→ TASK REQUIREMENTS
Please reproduce the entries below exactly, omitting any images they contain.

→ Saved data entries

────────────────────────────────────────

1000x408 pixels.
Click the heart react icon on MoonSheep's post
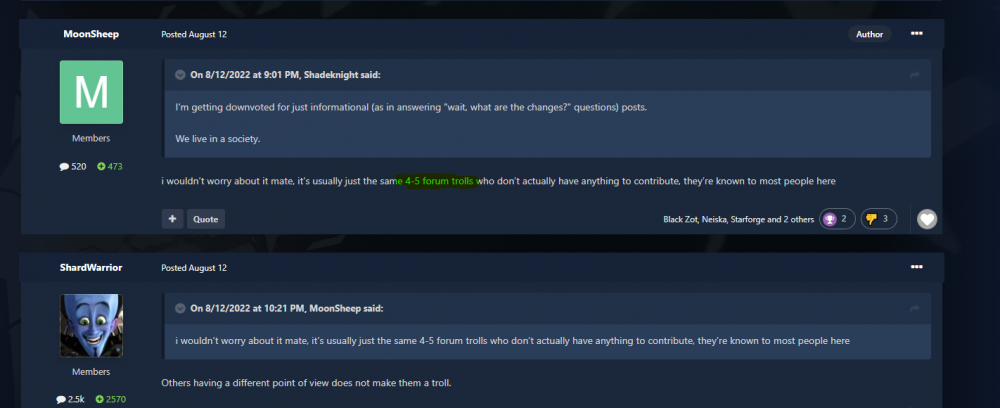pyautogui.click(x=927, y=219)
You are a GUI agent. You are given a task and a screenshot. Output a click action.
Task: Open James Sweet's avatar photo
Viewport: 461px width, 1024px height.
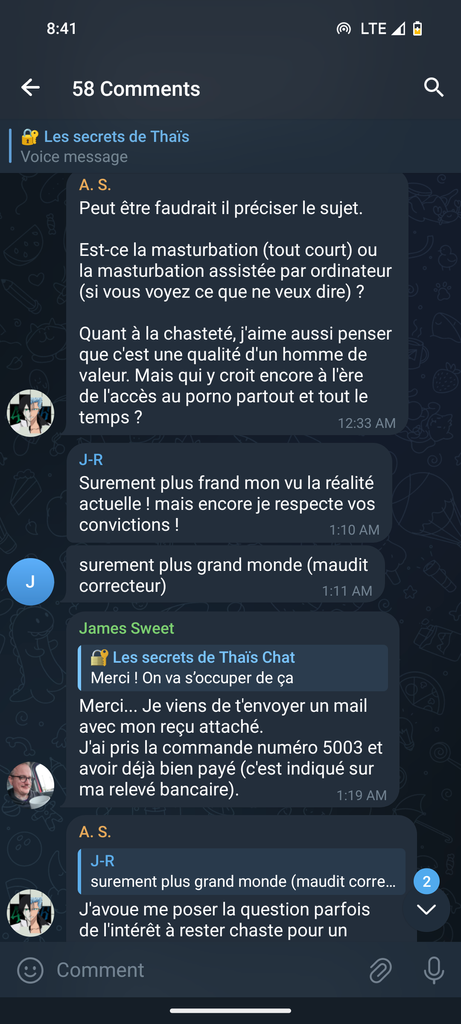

────────────────────────────────────────

→ ANSWER SPACE
1000x408 pixels.
Click the heart react icon on MoonSheep's post
pyautogui.click(x=927, y=219)
You are a GUI agent. You are given a task and a screenshot. Output a click action.
Task: Open James Sweet's avatar photo
Viewport: 461px width, 1024px height.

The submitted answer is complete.